YOUR GOAL: The line containing "[German] (70, 949)" marks the end: extract everything from the first line of the data through that line, exactly, with no pictures.

SUPPLIED INFORMATION:
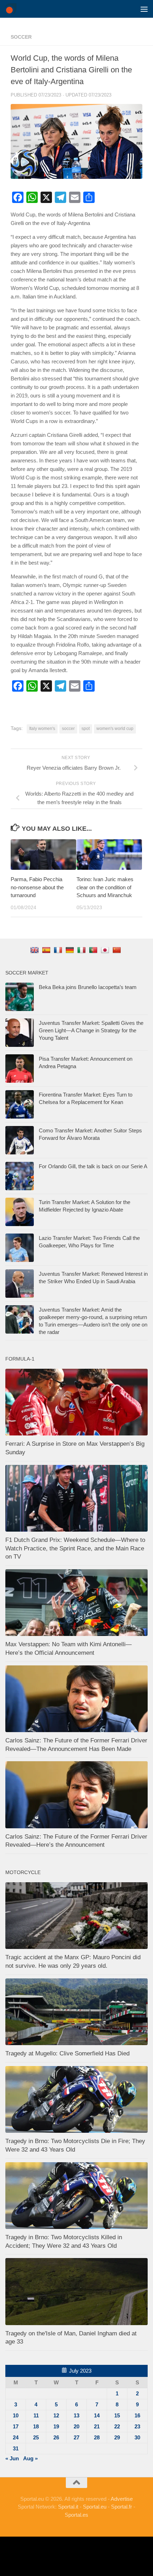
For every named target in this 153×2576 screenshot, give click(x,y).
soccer (21, 37)
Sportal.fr (121, 2507)
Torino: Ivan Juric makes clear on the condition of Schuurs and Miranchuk (104, 887)
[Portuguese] (94, 949)
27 (76, 2437)
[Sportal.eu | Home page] (13, 9)
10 (16, 2415)
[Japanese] (106, 949)
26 (56, 2437)
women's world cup (114, 728)
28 (97, 2437)
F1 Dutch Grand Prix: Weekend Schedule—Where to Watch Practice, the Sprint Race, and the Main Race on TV (75, 1548)
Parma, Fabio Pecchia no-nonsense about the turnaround (37, 887)
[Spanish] (47, 949)
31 (16, 2448)
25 (36, 2437)
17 (16, 2426)
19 (56, 2426)
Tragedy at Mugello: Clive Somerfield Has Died (67, 2053)
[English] (35, 949)
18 (36, 2426)
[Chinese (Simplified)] (117, 949)
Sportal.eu (94, 2507)
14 (97, 2415)
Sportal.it (68, 2507)
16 (137, 2415)
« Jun (12, 2458)
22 (117, 2426)
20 (76, 2426)
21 (97, 2426)
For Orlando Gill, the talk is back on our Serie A (93, 1166)
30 (137, 2437)
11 (36, 2415)
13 (76, 2415)
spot (85, 728)
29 (117, 2437)
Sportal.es (76, 2515)
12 (56, 2415)
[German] (70, 949)
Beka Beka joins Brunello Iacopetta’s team (88, 987)
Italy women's (42, 728)
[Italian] (82, 949)
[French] (59, 949)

WRITTEN RESPONSE:
For every named target in this 153×2576 screenshot, give click(x,y).
soccer (21, 37)
Sportal.fr (121, 2507)
Torino: Ivan Juric makes clear on the condition of Schuurs and Miranchuk (104, 887)
[Portuguese] (94, 949)
27 (76, 2437)
[Sportal.eu | Home page] (13, 9)
10 (16, 2415)
[Japanese] (106, 949)
26 (56, 2437)
women's world cup (114, 728)
28 (97, 2437)
F1 Dutch Grand Prix: Weekend Schedule—Where to Watch Practice, the Sprint Race, and the Main Race on TV (75, 1548)
Parma, Fabio Pecchia no-nonsense about the turnaround (37, 887)
[Spanish] (47, 949)
31 (16, 2448)
25 (36, 2437)
17 (16, 2426)
19 (56, 2426)
Tragedy at Mugello: Clive Somerfield Has Died (67, 2053)
[English] (35, 949)
18 (36, 2426)
[Chinese (Simplified)] (117, 949)
Sportal.eu (94, 2507)
14 (97, 2415)
Sportal.it (68, 2507)
16 (137, 2415)
« Jun (12, 2458)
22 (117, 2426)
20 (76, 2426)
21 (97, 2426)
For Orlando Gill, the talk is back on our Serie A (93, 1166)
30 (137, 2437)
11 (36, 2415)
13 (76, 2415)
spot (85, 728)
29 (117, 2437)
Sportal.es (76, 2515)
12 (56, 2415)
[German] (70, 949)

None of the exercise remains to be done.